Lake Ngaroto

General Information

Lake Ngaroto is not directly associated with the encroachment of peat bogs in the Waikato valley, but is instead affected by local wetland development around its margins (Selby & Lowe, 1992; Lowe & Green, 1987). Peat surrounding Lake Ngaroto extends to about 0.5 m deep at the lake margin and down to 2.5 m approximately 600 m from the lake edge. The peat associated with Lake Ngaroto tends to be lake peat, deposited when the lake area was much larger, and sedgy peat, which is comprised of marginal lake vegetation in a semi-decomposed state (Thompson, 1994).

Lake Ngaroto photo taken by Wendy Paul

Although the bottom sediments of Lake Ngaroto do not become anoxic in the summer, internal nutrient loading remains important. This occurs because in very productive lakes the sedimentation of organic material in summer is so high bacterial consumption of oxygen reduces the oxic layer of sediment to a few millimetres. Thus the capacity of the sediment to bind phosphorus is reduced and phosphorus is released from decomposed organic matter or deeper parts of the sediment (Søndergaard et al., 2003).

Restoration Action

Lake Ngaroto is used extensively for recreation, although recreational activities often become impaired during the summer months when cyanobacteria reach toxic levels in the lake. Current restoration activities include; placing a weir on the main outflow to regulate water levels, building sediment traps on the main inflows, riparian planting, spraying pest willow species and establishing a fenced reserve margin.

Lake Ngaroto Statistics

Area 108 ha
Maximum depth 4 m
Trophic state Eutrophic
Recreation Primarily yachting and rowing; bylaws prohibit general use of power boats on the lake. Other activities include duck shooting and fishing. The 5 km walking track around the lake is also a very popular use of the reserve.
Restoration progress Lake perimeter is fenced and riparian restoration is underway
Peat influence High, Kainui peat bog
Reserve status Several allotments were classified for recreation reserve, with (the former) Waipa County Council appointed to control and manage them. GZ 1984 p.853, 1975 p.97, 1974 p.328. This appointment transfers to the now Waipa District Council.
Submerged vegetation Submerged vegetation is not common, but marginal species that have been recorded are: Typha orientalis, Nitella hookeri/cristata, Potamogeton ochreatus and P. cheesemanii.
Harmful algae Periodic blooms of harmful algae, primarily Microcystis and Anabaena 
Invasive fish Koi carp, goldfish, Koi carp x goldfish hybrids, catfish, rudd and gambusia 


Beaton, R., D. Hamilton, M. Brokbartold, C.Brakel, and D. Özkundakci. 2007. Nutrient budget and water balance for Lake Ngaroto. CBER Contract Report No. 54.

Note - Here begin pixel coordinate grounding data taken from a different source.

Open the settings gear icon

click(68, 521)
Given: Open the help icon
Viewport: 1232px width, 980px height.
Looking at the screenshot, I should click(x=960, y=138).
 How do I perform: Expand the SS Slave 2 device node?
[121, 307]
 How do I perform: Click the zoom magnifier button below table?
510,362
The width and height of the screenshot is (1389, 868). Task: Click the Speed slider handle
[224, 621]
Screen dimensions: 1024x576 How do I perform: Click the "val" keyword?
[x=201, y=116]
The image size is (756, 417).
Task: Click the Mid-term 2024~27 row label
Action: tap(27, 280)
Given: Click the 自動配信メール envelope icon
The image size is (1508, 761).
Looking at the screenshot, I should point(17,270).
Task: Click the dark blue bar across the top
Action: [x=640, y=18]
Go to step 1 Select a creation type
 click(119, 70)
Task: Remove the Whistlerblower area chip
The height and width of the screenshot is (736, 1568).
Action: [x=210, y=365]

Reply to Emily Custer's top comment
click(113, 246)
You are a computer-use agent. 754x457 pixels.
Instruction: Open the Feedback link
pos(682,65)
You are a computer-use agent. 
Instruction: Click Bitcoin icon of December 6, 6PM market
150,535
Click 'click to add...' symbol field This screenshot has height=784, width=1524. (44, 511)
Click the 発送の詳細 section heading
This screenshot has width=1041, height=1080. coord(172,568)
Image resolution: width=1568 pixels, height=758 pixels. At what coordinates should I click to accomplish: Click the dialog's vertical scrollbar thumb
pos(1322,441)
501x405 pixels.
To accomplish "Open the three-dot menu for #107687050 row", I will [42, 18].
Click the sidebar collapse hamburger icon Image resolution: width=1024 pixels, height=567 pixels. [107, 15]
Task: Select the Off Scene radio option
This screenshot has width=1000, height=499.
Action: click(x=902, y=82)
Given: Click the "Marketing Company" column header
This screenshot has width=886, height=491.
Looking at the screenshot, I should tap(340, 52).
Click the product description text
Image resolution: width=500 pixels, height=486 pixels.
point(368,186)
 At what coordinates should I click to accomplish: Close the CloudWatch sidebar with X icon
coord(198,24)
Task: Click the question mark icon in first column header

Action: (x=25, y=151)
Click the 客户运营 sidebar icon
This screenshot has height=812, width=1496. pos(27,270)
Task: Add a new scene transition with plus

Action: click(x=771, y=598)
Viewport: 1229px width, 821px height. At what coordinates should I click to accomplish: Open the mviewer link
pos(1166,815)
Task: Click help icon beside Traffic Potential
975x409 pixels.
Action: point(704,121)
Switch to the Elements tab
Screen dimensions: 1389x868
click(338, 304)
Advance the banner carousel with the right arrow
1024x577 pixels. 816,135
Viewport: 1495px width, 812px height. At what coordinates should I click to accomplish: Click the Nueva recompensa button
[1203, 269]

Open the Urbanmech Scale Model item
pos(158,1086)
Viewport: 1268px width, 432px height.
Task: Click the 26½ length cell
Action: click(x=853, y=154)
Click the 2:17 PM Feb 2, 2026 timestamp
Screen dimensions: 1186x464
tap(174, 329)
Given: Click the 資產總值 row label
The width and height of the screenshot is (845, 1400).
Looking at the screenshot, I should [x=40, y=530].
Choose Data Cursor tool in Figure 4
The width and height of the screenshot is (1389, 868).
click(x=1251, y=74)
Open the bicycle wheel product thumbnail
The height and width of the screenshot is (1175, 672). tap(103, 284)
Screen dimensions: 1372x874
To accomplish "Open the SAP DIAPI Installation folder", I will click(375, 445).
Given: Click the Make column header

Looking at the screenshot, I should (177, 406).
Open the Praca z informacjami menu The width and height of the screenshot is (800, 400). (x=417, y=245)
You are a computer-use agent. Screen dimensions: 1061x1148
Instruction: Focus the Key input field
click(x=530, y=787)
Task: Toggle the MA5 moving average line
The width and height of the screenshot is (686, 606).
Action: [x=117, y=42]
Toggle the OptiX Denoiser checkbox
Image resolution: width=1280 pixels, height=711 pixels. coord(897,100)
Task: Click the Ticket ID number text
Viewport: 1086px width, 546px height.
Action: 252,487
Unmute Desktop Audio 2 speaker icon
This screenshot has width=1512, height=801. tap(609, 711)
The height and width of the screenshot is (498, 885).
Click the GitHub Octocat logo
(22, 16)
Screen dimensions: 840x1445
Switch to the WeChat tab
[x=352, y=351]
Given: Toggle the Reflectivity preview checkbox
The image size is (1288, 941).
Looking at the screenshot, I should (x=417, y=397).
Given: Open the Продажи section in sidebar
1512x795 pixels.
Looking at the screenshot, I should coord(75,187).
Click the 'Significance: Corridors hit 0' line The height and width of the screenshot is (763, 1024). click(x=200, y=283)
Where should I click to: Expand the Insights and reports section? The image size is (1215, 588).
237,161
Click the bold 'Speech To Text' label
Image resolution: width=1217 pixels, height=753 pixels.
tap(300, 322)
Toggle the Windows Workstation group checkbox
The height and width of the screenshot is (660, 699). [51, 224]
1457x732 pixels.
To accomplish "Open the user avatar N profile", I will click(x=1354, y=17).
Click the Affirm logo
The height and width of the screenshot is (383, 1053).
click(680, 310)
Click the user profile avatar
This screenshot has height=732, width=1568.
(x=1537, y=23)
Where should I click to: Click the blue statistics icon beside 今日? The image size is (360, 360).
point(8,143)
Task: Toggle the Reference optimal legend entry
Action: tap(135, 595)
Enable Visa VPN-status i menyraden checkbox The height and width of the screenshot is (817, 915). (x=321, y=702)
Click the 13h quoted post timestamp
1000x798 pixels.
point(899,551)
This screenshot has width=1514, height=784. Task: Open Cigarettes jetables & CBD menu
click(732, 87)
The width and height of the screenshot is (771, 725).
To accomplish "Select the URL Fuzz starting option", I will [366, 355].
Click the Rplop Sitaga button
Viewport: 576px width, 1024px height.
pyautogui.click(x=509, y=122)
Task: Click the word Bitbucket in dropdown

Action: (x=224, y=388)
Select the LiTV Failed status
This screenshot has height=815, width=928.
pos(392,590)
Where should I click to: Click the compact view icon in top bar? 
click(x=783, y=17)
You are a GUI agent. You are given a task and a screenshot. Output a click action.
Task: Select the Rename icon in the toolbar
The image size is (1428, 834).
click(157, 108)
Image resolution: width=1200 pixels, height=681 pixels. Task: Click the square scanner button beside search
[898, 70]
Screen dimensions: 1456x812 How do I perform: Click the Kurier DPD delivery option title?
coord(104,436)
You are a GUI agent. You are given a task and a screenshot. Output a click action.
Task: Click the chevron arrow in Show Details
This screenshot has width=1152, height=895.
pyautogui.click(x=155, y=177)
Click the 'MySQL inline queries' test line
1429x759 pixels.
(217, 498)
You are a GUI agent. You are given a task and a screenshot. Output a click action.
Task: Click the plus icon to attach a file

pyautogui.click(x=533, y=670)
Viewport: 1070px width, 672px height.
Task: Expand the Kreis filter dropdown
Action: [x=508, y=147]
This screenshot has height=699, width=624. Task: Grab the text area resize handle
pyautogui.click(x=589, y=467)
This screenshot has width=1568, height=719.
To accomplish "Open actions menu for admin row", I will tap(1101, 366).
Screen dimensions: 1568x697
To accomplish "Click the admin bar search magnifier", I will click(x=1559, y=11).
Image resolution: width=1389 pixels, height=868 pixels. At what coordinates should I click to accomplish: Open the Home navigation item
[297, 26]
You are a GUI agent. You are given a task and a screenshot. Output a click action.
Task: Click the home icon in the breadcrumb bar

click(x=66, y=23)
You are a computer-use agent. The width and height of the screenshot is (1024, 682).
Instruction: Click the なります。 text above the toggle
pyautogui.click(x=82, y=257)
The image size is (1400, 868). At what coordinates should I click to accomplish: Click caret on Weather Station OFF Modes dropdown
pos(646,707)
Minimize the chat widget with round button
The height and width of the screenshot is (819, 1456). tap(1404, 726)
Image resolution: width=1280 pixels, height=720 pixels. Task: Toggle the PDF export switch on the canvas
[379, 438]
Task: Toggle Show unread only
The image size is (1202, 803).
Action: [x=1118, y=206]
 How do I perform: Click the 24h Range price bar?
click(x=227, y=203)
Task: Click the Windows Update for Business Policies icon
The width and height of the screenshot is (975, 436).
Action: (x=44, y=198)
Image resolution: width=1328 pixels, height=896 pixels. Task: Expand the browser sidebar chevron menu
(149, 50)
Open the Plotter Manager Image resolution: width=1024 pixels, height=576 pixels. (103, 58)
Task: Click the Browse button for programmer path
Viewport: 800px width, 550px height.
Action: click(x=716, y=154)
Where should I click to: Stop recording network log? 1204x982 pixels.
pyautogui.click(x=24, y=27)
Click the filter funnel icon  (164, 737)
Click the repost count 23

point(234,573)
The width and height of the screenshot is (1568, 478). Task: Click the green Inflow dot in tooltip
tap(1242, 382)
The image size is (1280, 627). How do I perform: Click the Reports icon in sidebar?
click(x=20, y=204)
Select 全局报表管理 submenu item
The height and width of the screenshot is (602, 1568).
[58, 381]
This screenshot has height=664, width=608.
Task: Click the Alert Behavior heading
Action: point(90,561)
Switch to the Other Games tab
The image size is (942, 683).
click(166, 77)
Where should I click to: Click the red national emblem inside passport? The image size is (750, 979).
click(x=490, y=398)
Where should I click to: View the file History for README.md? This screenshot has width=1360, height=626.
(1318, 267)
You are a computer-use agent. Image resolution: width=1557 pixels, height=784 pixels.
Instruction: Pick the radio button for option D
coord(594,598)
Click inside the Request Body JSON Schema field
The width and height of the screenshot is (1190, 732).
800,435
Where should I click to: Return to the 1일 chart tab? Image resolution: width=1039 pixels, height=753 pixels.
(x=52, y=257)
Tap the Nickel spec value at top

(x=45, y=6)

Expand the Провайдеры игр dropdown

Boswell et al. (1985). Waikato small lakes: resource statement. Waikato Valley Authority.

Champion et al. (1993). The Vegetation of the Lower Waikato Lakes. Volume 2: Vegetation of thirty-eight lakes in the lower Waikato. NIWA Ecosystems Publication No.8 August 1993.

Faithfull et al. (2006). Waikato peat lakes sediment nutrient removal scoping exercise. Environment Waikato Technical Report TR06/15.

Hicks et al. (2001) Fish populations of Lake Ngaroto, Waikato, and fish passage at the outlet weir. CBER Contract Report 14.

Paul, W., Özkundakci, D. and Hamilton, D.P. (2008). Modelling of restoration scenarios for Lake Ngaroto. CBER Contract Report No. 81.

Thompson M. (1994). Substrate coring around the Waipa Peat Lakes to aid in the establishment of Esplanade Reserving. BSc (Technology) Industry Report. University of Waikato, Hamilton, New Zealand.

Selby M.J. & Lowe D.J. (1992). The middle Waikato basin and hills. In, J.M. Soons & M.J. Selby (Eds.). Landforms of New Zealand (2nd Ed.). Longman Paul: Auckland.